Thursday, March 6, 2008

Bubble Watch


Bubble Breakdown and Comparison

According to the numbers, there are 12 bids still up for grabs, with 23 teams seriously vying for them:

Locks: 27
Automatic bids from the other conferences: 19
46 Locks Overall

ACC (3): North Carolina, Duke, Clemson
Big East (5): Georgetown, Connecticut, Louisville, Marquette, Notre Dame
Big Ten (4): Wisconsin, Purdue, Indiana, Michigan State
Big 12 (2): Kansas, Texas
Pac-10 (3): UCLA, Stanford, Washington State
SEC (3): Tennessee, Vanderbilt, Mississippi State
Atlantic-10 (1): Xavier
Conference-USA (1): Memphis
Horizon (1): Butler
Missouri Valley (1): Drake
Mountain West (1): BYU
West Coast (2): Saint Mary’s, Gonzaga

One-Bid Conferences (19): America East, Atlantic Sun, Big Sky, Big South, Big West, Colonial, Ivy, MAAC, MAC, MEAC, Northeast, Ohio Valley, Patriot, Southern, Southland, SWAC, Summit, Sun Belt, WAC

Teams that need to keep winning to avoid the bubble – these bids are not up-for-grabs yet (7):
Miami (Fl.), Pittsburgh, West Virginia, Kansas State, Oklahoma, Arizona, USC

Note: Teams like Kent State, South Alabama, Davidson and VCU are not in this category, as they are the current leaders in their respective conferences


  1. Jeff, this is quite helpful. I do, however, have a few criticisms.

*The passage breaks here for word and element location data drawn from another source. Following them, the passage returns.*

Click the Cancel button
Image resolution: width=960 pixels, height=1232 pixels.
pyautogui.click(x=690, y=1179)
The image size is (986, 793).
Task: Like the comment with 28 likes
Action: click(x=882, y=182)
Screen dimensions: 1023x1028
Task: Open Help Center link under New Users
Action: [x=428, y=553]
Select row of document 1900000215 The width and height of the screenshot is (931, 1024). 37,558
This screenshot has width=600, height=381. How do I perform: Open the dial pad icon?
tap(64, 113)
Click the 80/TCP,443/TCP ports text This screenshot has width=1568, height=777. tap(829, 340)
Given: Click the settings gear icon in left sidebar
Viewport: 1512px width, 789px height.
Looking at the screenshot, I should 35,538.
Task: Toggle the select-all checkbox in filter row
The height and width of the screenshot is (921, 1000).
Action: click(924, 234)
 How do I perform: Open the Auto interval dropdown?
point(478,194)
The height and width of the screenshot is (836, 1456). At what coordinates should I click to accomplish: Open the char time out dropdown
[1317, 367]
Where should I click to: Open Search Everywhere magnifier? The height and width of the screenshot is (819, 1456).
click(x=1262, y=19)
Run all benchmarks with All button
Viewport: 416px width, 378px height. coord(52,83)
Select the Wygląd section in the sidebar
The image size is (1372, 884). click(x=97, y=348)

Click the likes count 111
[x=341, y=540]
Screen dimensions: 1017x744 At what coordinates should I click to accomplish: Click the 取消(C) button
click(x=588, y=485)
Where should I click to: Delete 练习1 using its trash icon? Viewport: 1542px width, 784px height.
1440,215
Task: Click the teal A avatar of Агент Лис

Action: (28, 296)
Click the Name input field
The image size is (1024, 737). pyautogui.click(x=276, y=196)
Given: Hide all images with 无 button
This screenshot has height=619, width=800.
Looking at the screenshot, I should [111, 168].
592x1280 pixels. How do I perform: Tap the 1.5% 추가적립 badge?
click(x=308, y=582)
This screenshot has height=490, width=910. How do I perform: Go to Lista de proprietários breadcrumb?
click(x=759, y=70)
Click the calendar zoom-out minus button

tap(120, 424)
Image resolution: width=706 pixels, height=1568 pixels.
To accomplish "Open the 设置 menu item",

    1. You need more consistency in your key wins/bad losses. Why is Nebraska a bad loss for TAMU, but not Oregon? If a team isn't even under consideration for the tournament, how can they be considered a big win (see Creighton, TTU)

    2. SIU has a misprint. They are 17-13, not 17-3. Why are they even being considered? They have 5 bad losses - more than any team other than Ole Miss or UAB (who, in my opinion, should not be on the bubble either).

    3. If VT is a legit bubble team, then why not Nebraska? 17-11, wins over KSU, TAMU, Oklahoma, and ASU, only 3 bad losses (four if you count Creighton), and a Non-Conference schedule much better than the 323 mark the RPI gives it (Playing @ Creighton and WKU, Home against ASU, semi-home vs. Oregon). In contrast, VT's 4 best non-con games were neutral courts against Butler and Gonzaga (not scheduled by them), Home against UNC-A, @ Richmond. Moreover, Nebraska has 4 wins against the top 50, while VT has none.

  2. It's a bad loss for A&M because the game was at home for the Aggies; Oregon played them in Omaha.

    SIU has the most big wins of any of the bubble teams; notice the teams with the most big wins also have the worst losses (Ole Miss, Arkansas, SIU).

    Nebraska is 6-9 in the Big 12, it has an RPI of 99, a 3-8 record away from home and a NC SOS of 323 (as you mention). Is that supposed to be serious?

  3. You missed the second part of my 1st point - How are TTU and Creighton big wins if they aren't even close to the tournament?

    Your response to Points 1 and 3 seem to contradict each other. If Nebraska is worthy of not being a bad loss, then how are they not worthy of being looked at.

    The Colton Index has NU ranked 65, with a non-con SOS of 288, whereas VT is 54 with a non-con SOS of 164. The difference in the SOS is not the quality of competitive games. Rather, it is in the fact that VT scheduled their cupcakes against teams in the 150-200 RPI, while NU scheduled theirs against 200-300 RPI. These bottom feeders drag down NU's SOS, even though there was no difference in the chance of winning.

  4. For're basically saying any team not on the bubble or in the NCAA Tournament is a bad loss? Again, does that make any sense?

    I said Nebraska is a bad loss when you play them at home and not a bad loss when you play them on the road, and that the Cornhuskers are not near the bubble right now -- how is that a contradiction?

    And Tech and Creighton are both "key" wins, not "big" wins. Beating top-50 teams are key wins no matter which way you slice it, even if they aren't at-large contenders.

    I don't even understand what you're saying -- is it that some top-50 wins aren't good or is that a 15-13 Texas Tech should be considered for the bubble?